## Problem to work on
What is needed here is an exact transcription of the entries that follow.

## Extracted data
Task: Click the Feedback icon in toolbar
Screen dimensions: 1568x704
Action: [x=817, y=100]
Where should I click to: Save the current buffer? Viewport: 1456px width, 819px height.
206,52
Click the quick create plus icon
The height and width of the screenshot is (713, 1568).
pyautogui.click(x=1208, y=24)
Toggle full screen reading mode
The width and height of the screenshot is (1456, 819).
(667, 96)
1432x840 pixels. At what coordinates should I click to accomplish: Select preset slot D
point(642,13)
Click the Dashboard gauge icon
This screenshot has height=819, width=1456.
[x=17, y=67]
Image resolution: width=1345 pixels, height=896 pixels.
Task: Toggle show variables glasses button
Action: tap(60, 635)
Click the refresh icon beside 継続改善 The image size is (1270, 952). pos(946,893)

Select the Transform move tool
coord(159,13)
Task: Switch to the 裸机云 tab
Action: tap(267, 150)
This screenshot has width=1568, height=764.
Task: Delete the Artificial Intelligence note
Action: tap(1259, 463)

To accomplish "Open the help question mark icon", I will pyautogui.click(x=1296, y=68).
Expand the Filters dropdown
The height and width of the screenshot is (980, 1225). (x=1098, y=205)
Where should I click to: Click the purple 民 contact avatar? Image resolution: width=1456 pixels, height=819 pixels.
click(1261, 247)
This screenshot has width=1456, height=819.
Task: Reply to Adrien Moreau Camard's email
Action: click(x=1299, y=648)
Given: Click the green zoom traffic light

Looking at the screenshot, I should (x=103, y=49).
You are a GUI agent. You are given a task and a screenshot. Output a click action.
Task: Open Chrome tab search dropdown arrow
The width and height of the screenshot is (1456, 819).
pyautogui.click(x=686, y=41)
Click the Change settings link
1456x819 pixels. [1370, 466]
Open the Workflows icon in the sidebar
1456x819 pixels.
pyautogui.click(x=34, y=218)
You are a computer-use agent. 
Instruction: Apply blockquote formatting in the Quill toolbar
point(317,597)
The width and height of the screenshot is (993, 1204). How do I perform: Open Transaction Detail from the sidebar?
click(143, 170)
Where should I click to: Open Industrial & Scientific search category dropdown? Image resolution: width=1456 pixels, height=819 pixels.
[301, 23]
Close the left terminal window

## The answer
Task: Click the Feedback icon in toolbar
Screen dimensions: 1568x704
Action: [x=817, y=100]
Where should I click to: Save the current buffer? Viewport: 1456px width, 819px height.
206,52
Click the quick create plus icon
The height and width of the screenshot is (713, 1568).
pyautogui.click(x=1208, y=24)
Toggle full screen reading mode
The width and height of the screenshot is (1456, 819).
(667, 96)
1432x840 pixels. At what coordinates should I click to accomplish: Select preset slot D
point(642,13)
Click the Dashboard gauge icon
This screenshot has height=819, width=1456.
[x=17, y=67]
Image resolution: width=1345 pixels, height=896 pixels.
Task: Toggle show variables glasses button
Action: tap(60, 635)
Click the refresh icon beside 継続改善 The image size is (1270, 952). pos(946,893)

Select the Transform move tool
coord(159,13)
Task: Switch to the 裸机云 tab
Action: tap(267, 150)
This screenshot has width=1568, height=764.
Task: Delete the Artificial Intelligence note
Action: tap(1259, 463)

To accomplish "Open the help question mark icon", I will pyautogui.click(x=1296, y=68).
Expand the Filters dropdown
The height and width of the screenshot is (980, 1225). (x=1098, y=205)
Where should I click to: Click the purple 民 contact avatar? Image resolution: width=1456 pixels, height=819 pixels.
click(1261, 247)
This screenshot has width=1456, height=819.
Task: Reply to Adrien Moreau Camard's email
Action: click(x=1299, y=648)
Given: Click the green zoom traffic light

Looking at the screenshot, I should (x=103, y=49).
You are a GUI agent. You are given a task and a screenshot. Output a click action.
Task: Open Chrome tab search dropdown arrow
The width and height of the screenshot is (1456, 819).
pyautogui.click(x=686, y=41)
Click the Change settings link
1456x819 pixels. [1370, 466]
Open the Workflows icon in the sidebar
1456x819 pixels.
pyautogui.click(x=34, y=218)
You are a computer-use agent. 
Instruction: Apply blockquote formatting in the Quill toolbar
point(317,597)
The width and height of the screenshot is (993, 1204). How do I perform: Open Transaction Detail from the sidebar?
click(143, 170)
Where should I click to: Open Industrial & Scientific search category dropdown? Image resolution: width=1456 pixels, height=819 pixels.
[301, 23]
Close the left terminal window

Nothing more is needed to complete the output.